The other was more pointed: “On the poor side of the planet, hundreds of WH sites have little or no budget, no management plan, no map, no legal protection, no technical training, and these are some of the most important sites.” Asked for examples, he reeled off a roll call of countries, rather than specific locations, Algeria, Honduras, Turkmenistan and Mozambique among them.
It’s not only in the third world that problems arise. UNESCO’s ultimate sanction is to remove any wayward sites from its list, something it has done only once. The Arabian Oryx Sanctuary in Oman was delisted in 2007 when the government reduced the size of the reserve by 90 percent in order to explore for oil. (Alas, poor oryx.) But before pulling the expulsion trigger, UNESCO can draw attention to sites that are especially threatened by placing them on its World Heritage In Danger list.

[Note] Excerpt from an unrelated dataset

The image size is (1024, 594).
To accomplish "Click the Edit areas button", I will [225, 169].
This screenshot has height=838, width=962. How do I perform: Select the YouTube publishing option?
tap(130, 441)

For some, it amounts to probation. There are 30 places presently on the danger list. Many, like sites in Afghanistan, Congo and Jerusalem, come as no surprise. But among them is Dresden, one of Germany’s showpieces, which could be delisted next year if a new bridge is built across the Elbe. The Galapagos Islands, the first place to be given World Heritage status, are also considered to be particularly at risk. Ironically, the threat there comes indirectly from tourism, which many see as an inevitable by-product of World Heritage listing.
PERHAPS THE GREATEST
FAILURE IS THE WAY IN WHICH
THE ORIGINAL ETHOS OF WORLD HERITAGE
HAS BEEN PERVERTED
UNESCO’s is not the only danger list. Every two years the World Monuments Fund publishes its list of the world’s 100 most-endangered sites. The latest came out in 2008. It’s instructive to compare the two. Only three places appear on both. One comprises the Buddhist remains of Bamiyan in Afghanistan, where two monumental statues from the sixth century were blown up by the Taliban in 2001. This site on the Silk Road dating from the first to 13th centuries has been abandoned and looted, but now Japan is paying for its salvage. The other two places on both UNESCO and WMF danger lists are the cultural-heritage sites of Iraq (UNESCO concentrates on the ancient cities of Ashur and Samarra while WMF frets about the country as a whole), and the great Indian Ocean ports at Kilwa in Tanzania through which so much trade passed from the 13th to 16th centuries and which are deteriorating badly.
Yet 18 sites on the main World Heritage List—or key buildings within them—not thought to be in peril by UNESCO, appear among the WMF’s most endangered (see next story). The remaining 79 WMF sites are not registered with World Heritage at all, presumably because their countries don’t think their status warrants it. What makes the comparison more sobering is that on WMF’s long list, from which the 100 are picked, the number of sites under threat runs to more than 400.
The World Heritage spokesman said they made no claims to exclusivity. “UNESCO is not telling countries they should only preserve sites on the list. It’s supposed to encourage an international momentum for heritage preservation. It never pretends to be the only body in charge of that,” he said. The trouble is, that’s not the way the public sees it. Most people think the World Heritage List is definitive and that its sites are all fuIfy funded and scrupulously managed. Many, even some of the most high-profile, are not. UNESCO itself is unhappy with the way the Inca ruins at Machu Picchu are being run. Others worry about the pressure of tourist development at Angkor.
But perhaps the greatest failure is the way in which the original ethos of World Heritage has been perverted. Rather than alerting us to the danger to our precious places, it now makes us complacent; rather than drawing attention to the fragility of our heritage, it is being worn as a badge to market it. God is in His heaven, heritage is on the list and all’s well with the world. It isn’t.